Port of Philadelphia seeing increased shipping activity after Baltimore Key Bridge collapse

PHILADELPHIA - Shipping terminals on both sides of the Delaware River in the Philadelphia region are already seeing increased shipping activity as a result of the Key Bridge collapse yesterday in Baltimore.

A massive spool of steel is placed on a flatbed at the Balzano Marine Terminal in Camden.

Trucks are moving cargo on an early afternoon, and it’s expected business will pick up sharply in the weeks ahead.

Andrew Saporito, the CEO of the South Jersey Port Corporation, told FOX 29, "as of noon today, we’ve heard from 3 customers who have ships they want to bring into the port over the next, say, two weeks."


Saporito, who oversees the operations of the South Jersey Ports, says after the Baltimore Key Bridge collapse they called their customers to remind them their terminal and its warehouses are ready to help.

The new ships will join the two cargo vessels docking there weekly.

Saporito said the arrival of new ships means, "we’re going to stay busier, longer because we have a very busy season that runs from January to April."

200 trucks roll every day through the terminal moving steel products, lumber, and plywood. Thousands of workers earn their livelihoods from the terminals lining the banks of the Delaware on both sides of the river, kicking off 77 billion dollars in economic activity in the three-state region.

Along Delaware Ave. in South Philly, truckers line-up to pull into a terminal.

John Smarrito sits behind the wheel of his tractor trailer hauling produce.
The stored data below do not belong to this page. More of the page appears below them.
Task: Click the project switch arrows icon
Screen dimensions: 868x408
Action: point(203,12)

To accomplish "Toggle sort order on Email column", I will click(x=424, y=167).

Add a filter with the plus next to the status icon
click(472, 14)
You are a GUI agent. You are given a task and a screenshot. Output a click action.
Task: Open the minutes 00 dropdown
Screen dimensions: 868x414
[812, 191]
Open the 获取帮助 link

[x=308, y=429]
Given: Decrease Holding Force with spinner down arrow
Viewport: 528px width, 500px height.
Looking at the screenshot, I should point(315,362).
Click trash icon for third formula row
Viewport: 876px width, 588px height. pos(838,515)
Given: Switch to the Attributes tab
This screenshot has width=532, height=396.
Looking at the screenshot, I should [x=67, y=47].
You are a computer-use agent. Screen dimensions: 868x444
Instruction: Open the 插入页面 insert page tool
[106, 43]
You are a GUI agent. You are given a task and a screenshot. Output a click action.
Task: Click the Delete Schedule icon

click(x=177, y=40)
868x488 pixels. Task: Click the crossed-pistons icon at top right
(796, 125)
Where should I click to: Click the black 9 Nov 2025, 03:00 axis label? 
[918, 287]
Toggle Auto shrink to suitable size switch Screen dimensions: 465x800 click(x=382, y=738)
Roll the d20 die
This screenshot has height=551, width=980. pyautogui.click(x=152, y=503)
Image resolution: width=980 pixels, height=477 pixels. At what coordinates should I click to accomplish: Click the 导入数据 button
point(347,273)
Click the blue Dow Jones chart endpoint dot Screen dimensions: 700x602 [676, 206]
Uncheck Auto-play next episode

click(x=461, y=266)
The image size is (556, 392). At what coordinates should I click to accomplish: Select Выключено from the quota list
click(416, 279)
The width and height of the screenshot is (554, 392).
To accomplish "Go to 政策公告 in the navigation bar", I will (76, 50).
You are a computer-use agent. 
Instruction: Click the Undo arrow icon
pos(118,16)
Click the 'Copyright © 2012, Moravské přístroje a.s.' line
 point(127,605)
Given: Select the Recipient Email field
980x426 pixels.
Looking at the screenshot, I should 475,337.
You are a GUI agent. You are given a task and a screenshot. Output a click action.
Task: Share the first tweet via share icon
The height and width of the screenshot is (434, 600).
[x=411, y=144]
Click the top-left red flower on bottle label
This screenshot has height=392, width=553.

He said Philadelphia has to be where the ships will go because it is the "next closest stop."

A spokesperson for PhilaPort, the agency managing the port facilities along the Delaware in Pennsylvania, said they expect a ship to arrive tonight at the Packer Avenue terminal, one tomorrow to remove containers and 3500 cars arriving over the weekend.

The waters of the Delaware, already busy with lumbering cargo vessels, are sure to see more in the weeks ahead as shippers seek new places to offload their wares.